Colleges and universities across the country have been keeping a close eye on enrollment trends at the University of Texas system, where many admissions officials hope that minimized SAT requirements will help yield a more diverse student body.
But for most college-bound Texans sharpening their No. 2 pencils to take the SAT this Saturday, the UT admissions policy doesn’t make a difference one way or the other, observers say.
After the 1996 U.S. Court of Appeals for the 5th Circuit decision in Texas v. Hopwood limited the university’s ability to use affirmative action in accepting students, Texas legislators passed a bill that guarantees admission to any UT campus in the state to Texas students who graduate in the top 10 percent of their classes--no SAT scores required. (“Supreme Court Refuses To Weigh Race-Based College Admissions,” July 10, 1996.)
But even while fewer Texas students necessarily have to endure an entrance exam, most still will, predicted Gretchen Rigol, the executive director of the admissions-testing program at the College Board, the New York City-based organization that sponsors the SAT I: Reasoning Test, the most widely used college-entrance test.
“Most students don’t know if they’re going to end up in the top 10 percent” until later in their senior year, Ms. Rigol said. “Whether or not [the sat] plays into a formulaic eligibility system is irrelevant.”

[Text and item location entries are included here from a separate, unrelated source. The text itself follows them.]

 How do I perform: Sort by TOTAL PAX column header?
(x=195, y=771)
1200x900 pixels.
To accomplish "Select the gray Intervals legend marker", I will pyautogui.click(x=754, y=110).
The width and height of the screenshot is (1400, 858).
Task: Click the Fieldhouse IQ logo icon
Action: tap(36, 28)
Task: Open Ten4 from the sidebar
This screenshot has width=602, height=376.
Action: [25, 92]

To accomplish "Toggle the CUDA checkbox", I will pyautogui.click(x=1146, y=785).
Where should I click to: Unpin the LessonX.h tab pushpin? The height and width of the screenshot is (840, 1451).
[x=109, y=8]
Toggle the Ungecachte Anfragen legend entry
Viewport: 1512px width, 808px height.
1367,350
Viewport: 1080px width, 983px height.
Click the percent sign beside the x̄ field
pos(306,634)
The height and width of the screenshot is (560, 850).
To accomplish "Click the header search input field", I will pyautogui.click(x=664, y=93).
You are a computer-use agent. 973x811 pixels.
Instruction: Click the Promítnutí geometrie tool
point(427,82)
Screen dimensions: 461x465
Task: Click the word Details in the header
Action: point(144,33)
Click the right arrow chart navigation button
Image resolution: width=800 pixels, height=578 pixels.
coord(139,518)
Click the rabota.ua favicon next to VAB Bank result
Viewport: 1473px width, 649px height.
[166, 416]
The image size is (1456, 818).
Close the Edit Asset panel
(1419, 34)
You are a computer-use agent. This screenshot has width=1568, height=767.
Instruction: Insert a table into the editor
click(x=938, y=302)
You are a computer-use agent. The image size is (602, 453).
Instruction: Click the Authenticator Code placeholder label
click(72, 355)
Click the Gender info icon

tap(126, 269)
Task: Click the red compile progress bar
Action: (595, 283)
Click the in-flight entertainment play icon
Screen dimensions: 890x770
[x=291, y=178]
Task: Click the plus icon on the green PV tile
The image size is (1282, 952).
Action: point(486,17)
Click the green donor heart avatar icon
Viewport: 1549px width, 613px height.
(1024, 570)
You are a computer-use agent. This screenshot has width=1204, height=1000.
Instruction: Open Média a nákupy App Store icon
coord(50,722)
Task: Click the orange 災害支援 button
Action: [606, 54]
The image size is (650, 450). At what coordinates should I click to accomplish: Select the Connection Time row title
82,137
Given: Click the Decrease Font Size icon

At the 1,450-student Highland Park High School in Dallas, the new University of Texas policy hasn’t curbed the number of students who signed up for the SAT, said guidance counselor Sammie Walker. Because most seniors apply to more than one college, including those out of state, they still need to take the exam, she said.
Influencing Choice
A university’s use of standardized-test scores in admissions might not factor into students’ decisions to take the exam, but it could influence where they choose to apply, said Christopher Hooker-Haring, the dean of admissions at Muhlenberg College, a small liberal arts college in Allentown, Pa.
After analyzing successful “optional SAT” policies at institutions such as Bates College in Lewiston, Maine, Muhlenberg officials decided in 1996 to make the SATs optional for a minimum of five years.
In shaping their new policy, officials at Muhlenberg, a predominantly white institution, asked themselves, “‘What can we do to make ourselves more hospitable to students who do poorly on the SAT?’” Mr. Hooker-Haring said. “Ethnic diversity was in the front of our minds.”
The new policy weighs high school transcripts twice as heavily for applicants who do not submit SAT scores. It also requires that they mail a graded paper along with their applications so that admissions counselors can gauge generally how rigorously their high schools assign grades.
When last year’s results were tallied, college officials were pleased to find themselves sifting through a record number of applications from nonwhite students, a 43 percent increase since 1993.
“The College Board sometimes implies that colleges who do this are lowering their standards,” Mr. Hooker-Haring said. “When we moved to make the SATs optional, we felt we were doing it from a position of strength.”